The key to any company’s strategy is an understanding of its core technology and how the company plans to expand that core. To remain a leader demands mastery of this core-expansion game, as “he who has the largest core wins.”
The key to any company's strategy is an understanding of its core technology and how the company plans to expand that core. To remain a leader demands mastery of this core-expansion game, as "he who has the largest core wins."
Growing the core can be done in a number of ways - internal development, partnerships, mergers/acquisitions - but the important thing is to have a core growth strategy in place.
A strategic tool to help in this process is "the core tool." Often the core strategy is spelled out as part of a company's vision statement (DI SCAN, 7/3/06, Strategic thinking tools). By its incorporation in the vision statement, the core strategy is recognized as critical to achieving the company's purpose.
Strategic relationships may be partnerships between the company and independent firms, between a university and the company, or between divisions within the company, which commonly develop after mergers and acquisitions. The key is to understand how each relationship adds to the core technology such that the resulting core growth will clearly keep the company in a leadership position.
Relationships with independent companies can be vendor/customer, where the company sells products to a customer (e.g., an OEM) and is simultaneously involved in joint development with that customer associated with the products being sold. These relationships almost always get priority, since product sales are involved. If all intercompany relationships are of this variety, however, and they do not add to core growth at the same time, then the company may have trouble maintaining a technology leadership position. A strategic balance is always required. Sales put bread on the table today. Core growth ensures lots of bread for the future.
Let's look at some examples of a core strategy. Suppose we have a product that is changing very rapidly. This can occur when there is little agreement among customers as to what they are looking for, such as with electronic medical records, for instance. What is a reasonable strategy for a company looking to participate in EMR without going all the way to a complete product design?
Referring back the core strategy, let's consider an EMR-enabling technology as the example company's core. By working with a number of key university (or other) sites that want to do their own development because no available EMR satisfies their requirements, the company has an opportunity to expand its enabling technology. By selecting the university sites strategically, it can work with each site and gain from each joint development.
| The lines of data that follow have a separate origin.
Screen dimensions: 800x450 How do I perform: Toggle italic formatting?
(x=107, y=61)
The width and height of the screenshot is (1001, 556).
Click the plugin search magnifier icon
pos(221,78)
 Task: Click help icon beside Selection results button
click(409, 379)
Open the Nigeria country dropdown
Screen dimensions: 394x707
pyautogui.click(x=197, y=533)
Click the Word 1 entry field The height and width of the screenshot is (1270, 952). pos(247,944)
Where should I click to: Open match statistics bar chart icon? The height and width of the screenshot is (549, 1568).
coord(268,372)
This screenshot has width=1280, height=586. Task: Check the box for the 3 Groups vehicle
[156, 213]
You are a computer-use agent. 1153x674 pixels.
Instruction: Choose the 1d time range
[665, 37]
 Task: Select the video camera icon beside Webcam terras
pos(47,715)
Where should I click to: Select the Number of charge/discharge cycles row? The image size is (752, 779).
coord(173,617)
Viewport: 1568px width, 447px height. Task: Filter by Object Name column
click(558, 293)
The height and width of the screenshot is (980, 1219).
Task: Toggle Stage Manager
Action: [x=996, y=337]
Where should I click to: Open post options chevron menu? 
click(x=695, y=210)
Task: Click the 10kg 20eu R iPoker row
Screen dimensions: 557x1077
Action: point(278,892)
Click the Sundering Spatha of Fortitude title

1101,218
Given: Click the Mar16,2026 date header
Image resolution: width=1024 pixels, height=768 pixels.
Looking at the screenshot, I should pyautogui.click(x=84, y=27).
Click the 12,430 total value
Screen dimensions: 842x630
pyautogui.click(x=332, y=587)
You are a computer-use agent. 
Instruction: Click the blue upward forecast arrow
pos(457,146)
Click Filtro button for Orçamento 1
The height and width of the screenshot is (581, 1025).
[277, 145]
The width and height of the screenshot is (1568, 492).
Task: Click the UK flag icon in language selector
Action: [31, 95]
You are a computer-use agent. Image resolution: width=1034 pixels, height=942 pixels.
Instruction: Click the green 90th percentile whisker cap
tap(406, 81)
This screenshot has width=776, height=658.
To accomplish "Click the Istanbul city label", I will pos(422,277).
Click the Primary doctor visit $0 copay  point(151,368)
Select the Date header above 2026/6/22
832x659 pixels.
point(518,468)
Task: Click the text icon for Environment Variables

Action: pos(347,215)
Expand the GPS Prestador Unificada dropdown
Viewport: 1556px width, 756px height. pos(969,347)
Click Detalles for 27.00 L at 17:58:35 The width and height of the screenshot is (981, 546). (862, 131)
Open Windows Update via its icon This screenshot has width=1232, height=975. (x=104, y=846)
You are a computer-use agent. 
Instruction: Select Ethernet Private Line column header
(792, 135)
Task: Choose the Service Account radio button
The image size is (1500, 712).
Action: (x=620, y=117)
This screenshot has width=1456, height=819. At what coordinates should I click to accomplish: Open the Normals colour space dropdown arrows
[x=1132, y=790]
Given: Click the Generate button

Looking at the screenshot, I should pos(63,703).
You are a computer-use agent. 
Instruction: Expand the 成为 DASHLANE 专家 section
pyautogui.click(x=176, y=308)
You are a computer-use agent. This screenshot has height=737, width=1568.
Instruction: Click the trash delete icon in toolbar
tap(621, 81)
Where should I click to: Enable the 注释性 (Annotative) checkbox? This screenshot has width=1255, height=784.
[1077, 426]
In the end, the company will optimize its core growth, which is the name of the game. For EMR development, this would mean expanding the enabling technology based on the results of joint development activities. Eventually, the enabling technology will become broad enough to serve the needs of large swathes of the market and the time for product launch arrives.
The core tool has a wide variety of applications. An interesting one is in organizational planning. Let's consider an individual example, rather than a company one, with the core a specific position the individual desires to attain in the future: for example, the position of CEO. With "CEO" in the core position of the figure, the activities that pertain to the job responsibilities of this position (e.g., finance, sales, service, development, research, marketing) form the outer ring in place of the numbered strategic relationships. For each segment, the individual would color code the portion of each activity in which he or she is experienced; e.g., based on a finance position held in the past, half the finance section might be colored. A current position as CFO would mean 100% color shading.
This approach distinguishes strengths (in this case, meaningful experiences) from weaknesses (gaps that need to be filled). It should be noted that not all of the activities need to be filled to achieve the CEO position, but the tool is very useful in working with the human resources department to plan strategically for the future.
In summary, the core tool provides a means for focusing on the critical steps required to optimize a "core," whether it is a technology (the largest core wins) or a management position (the best prepared candidate wins).